Palestinian statehood condemned by Israeli officials brings a ‘glimmer of hope’ for some Palestinians


While the Palestinians and a large part of the Arab and Muslim worlds welcomed the decision of several European countries to recognize the Palestinian state, Israeli politicians through the political spectrum reacted with anger and spoke of reprisals.
“You will give a huge price to terrorism,” said Israeli Prime Minister Benjamin Netanyahu in a recorded address published on Sunday evening, while countries such as the United Kingdom, Canada and Australia began to express their commitments to the Palestinian State. “It will not happen. There will be no Palestinian state west of Jordan. ”
France officially recognized the Palestinian state at a United Nations meeting on Monday.
State thanks were “a diplomatic disaster”, the head of the Israeli opposition, Yair Lapid, a longtime opponent from Netanyahu, published on Sunday on X. He added that it was “a harmful stage” and a “reward for terror”.
Although rapidly evolving diplomatic events are mainly symbolic, resentment through the political class of Israel shows how two years the Jewish state is in its war with Hamas which has turned a large part of the Middle East.
The Trump administration has also warned of possible repercussions for countries that take measures against Israel, including France.
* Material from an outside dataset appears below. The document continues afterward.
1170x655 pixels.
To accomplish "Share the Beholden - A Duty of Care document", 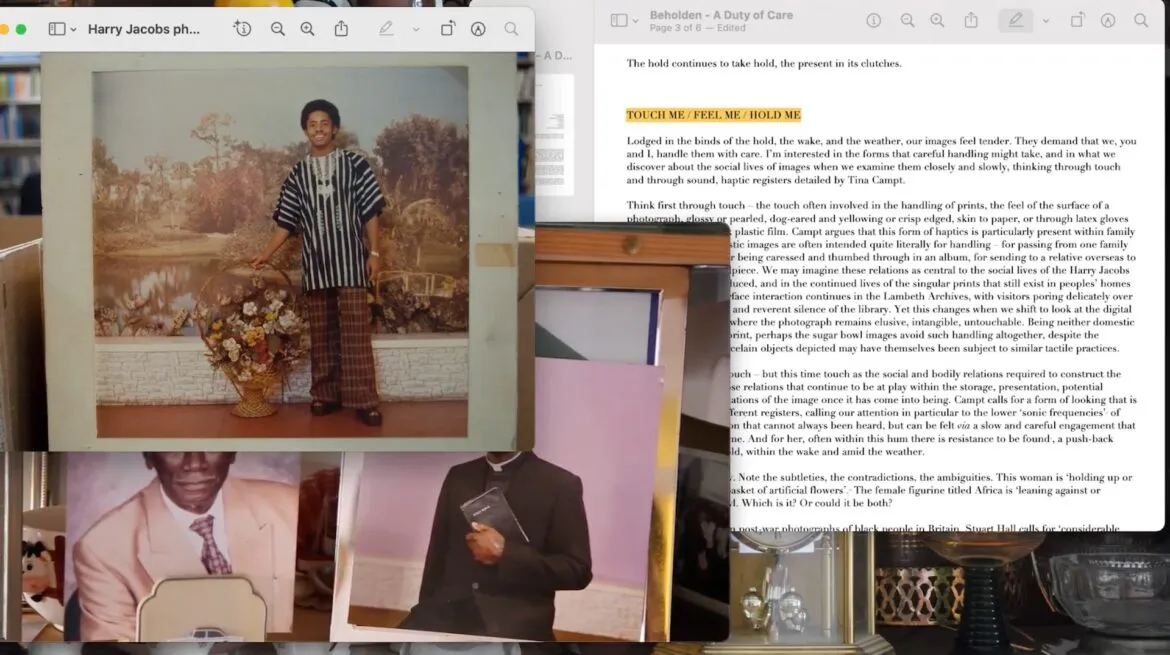I will click(971, 20).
But European leaders defended their decisions, calling them a strike against Hamas rather than a commitment to support that Israeli leaders called a potential “terrorist state”.
“Recognition of Palestine is a categorical disavowal of Hamas, and he isolated it definitively,” said French Minister of Foreign Affairs, Jean-Noel Barrot, on the French channel TF1. “This confirms those among the Palestinians who have chosen to give up violence and terrorism.”
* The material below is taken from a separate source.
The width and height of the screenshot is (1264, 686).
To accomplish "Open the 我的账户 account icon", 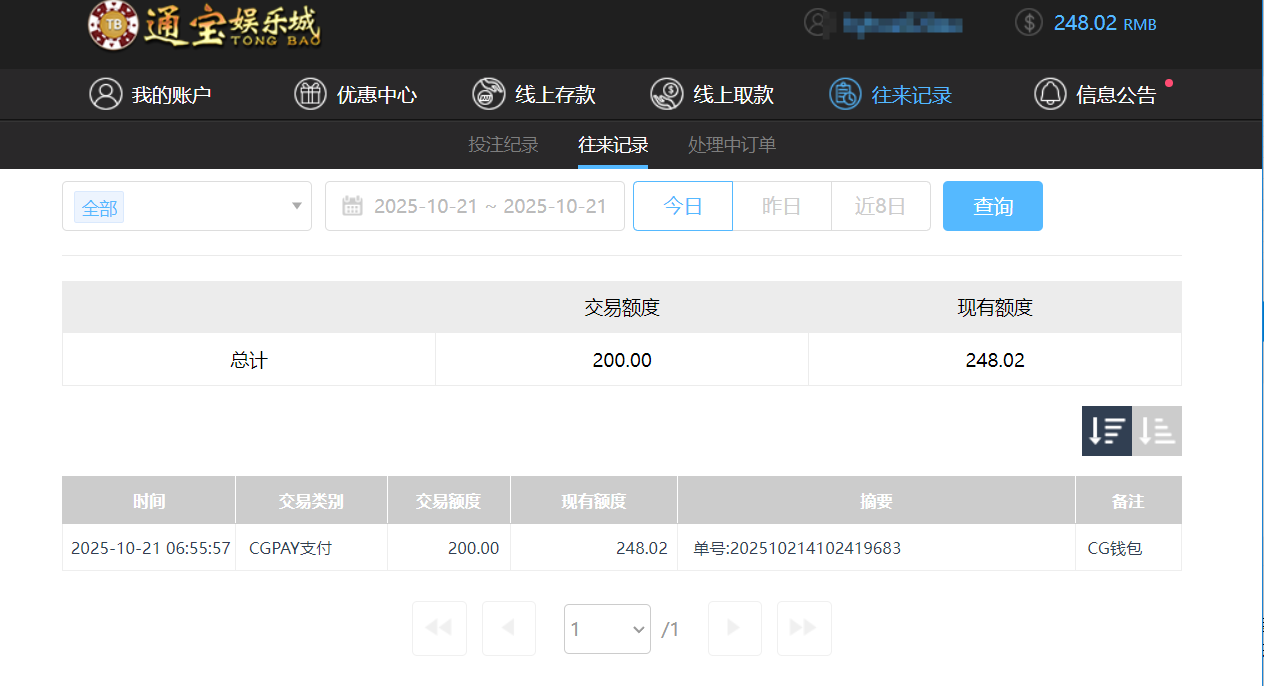I will [x=106, y=93].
Netanyahu said his government’s response would not have come before his return from the United States. Friday, his trip will include an address at the United Nations General Assembly in New York and a meeting with President Donald Trump.
The choices of Netanyahu, reported by the Israeli local media, range from a saving ascent to more drastic movements that could threaten the hard partnerships of Israel with its Arab and Muslim neighbors.
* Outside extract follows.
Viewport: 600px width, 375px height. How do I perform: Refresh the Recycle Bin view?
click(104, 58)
The Prime Minister faces a substantial pressure from his right -wing ideological flank, in particular the hard online ministers of his government, to retaliate by annexing the entire occupied West Bank.
But the United Arab Emirates, one of a handful of Arab nations that have diplomatic relations with Israel, have already warned Israel earlier this month that the annexation would be a “red line”.
The United Arab Emirates did not specify the action that could take, but the officials told Reuters that they planned to demode the diplomatic links of the United Arab Emirates with Israel, potentially damaging Abraham’s agreements in the United States, one of the most important diplomatic victories of Israel in recent memory.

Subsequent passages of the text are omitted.